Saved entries
====

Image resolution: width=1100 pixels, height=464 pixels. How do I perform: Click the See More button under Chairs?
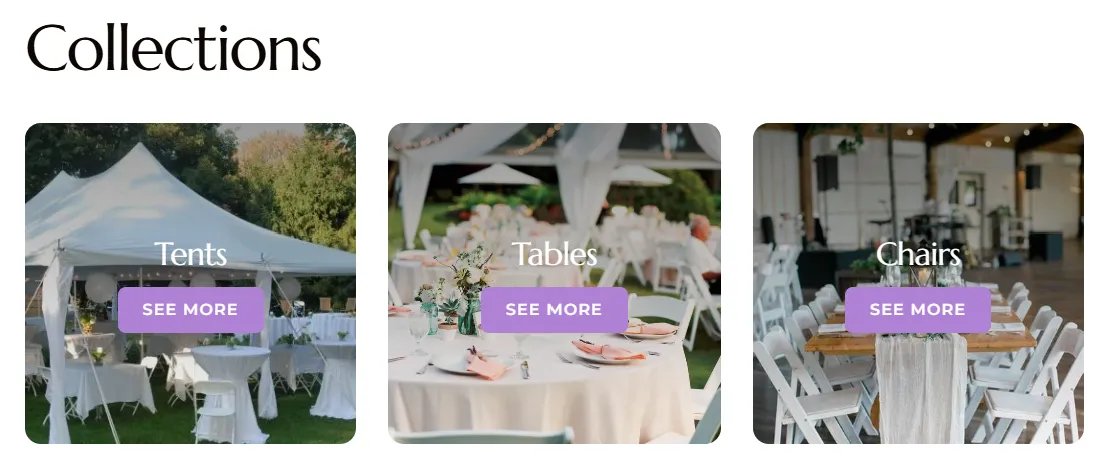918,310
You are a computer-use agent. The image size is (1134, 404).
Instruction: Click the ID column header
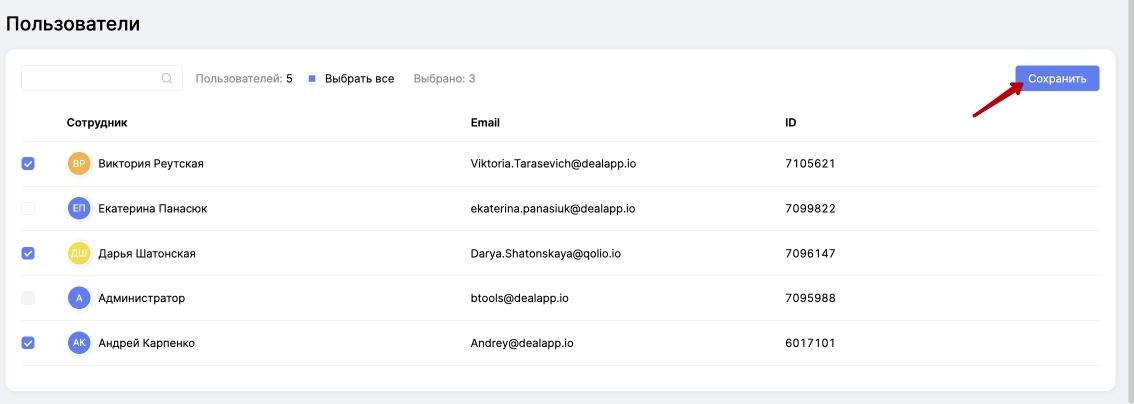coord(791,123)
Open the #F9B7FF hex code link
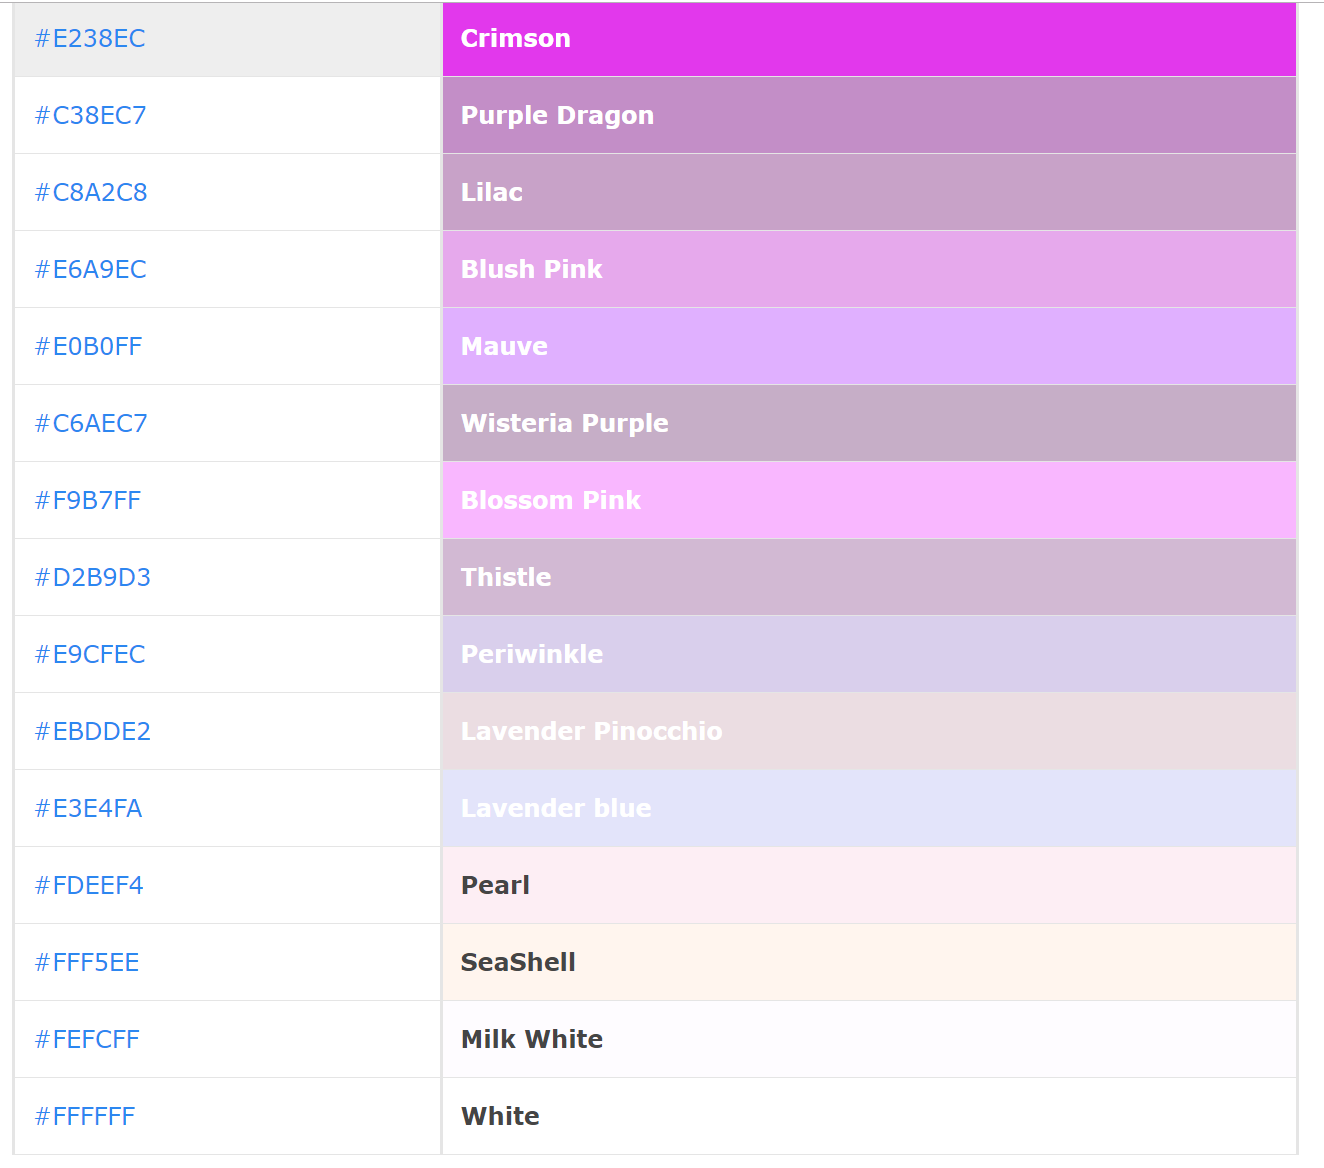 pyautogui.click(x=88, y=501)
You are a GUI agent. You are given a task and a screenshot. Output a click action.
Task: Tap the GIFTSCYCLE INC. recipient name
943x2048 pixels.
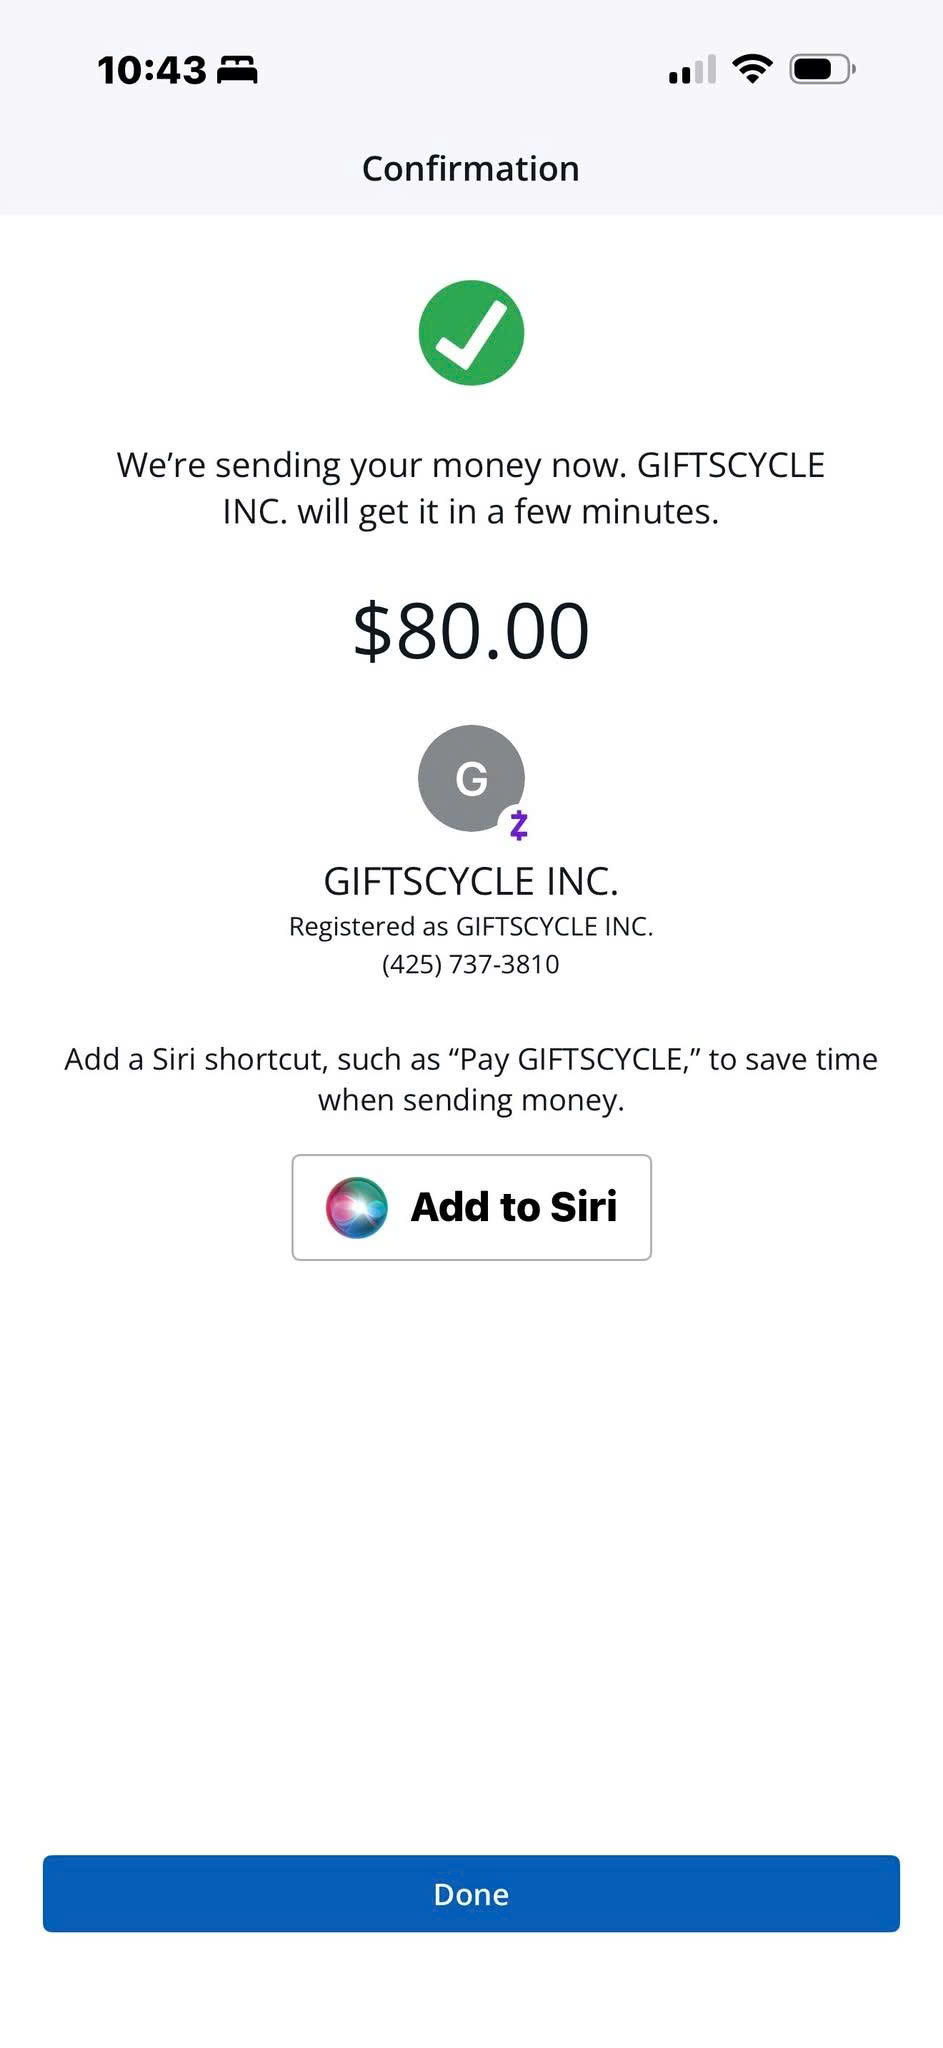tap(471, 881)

====

Task directions: From the line that includes "Open the #F9B7FF hex code link" on down to the last line of the entries above, set down each line exactly, leaving out the pictures.

Output of the exercise:
Open the #F9B7FF hex code link
 pyautogui.click(x=88, y=501)
You are a GUI agent. You are given a task and a screenshot. Output a click action.
Task: Tap the GIFTSCYCLE INC. recipient name
943x2048 pixels.
tap(471, 881)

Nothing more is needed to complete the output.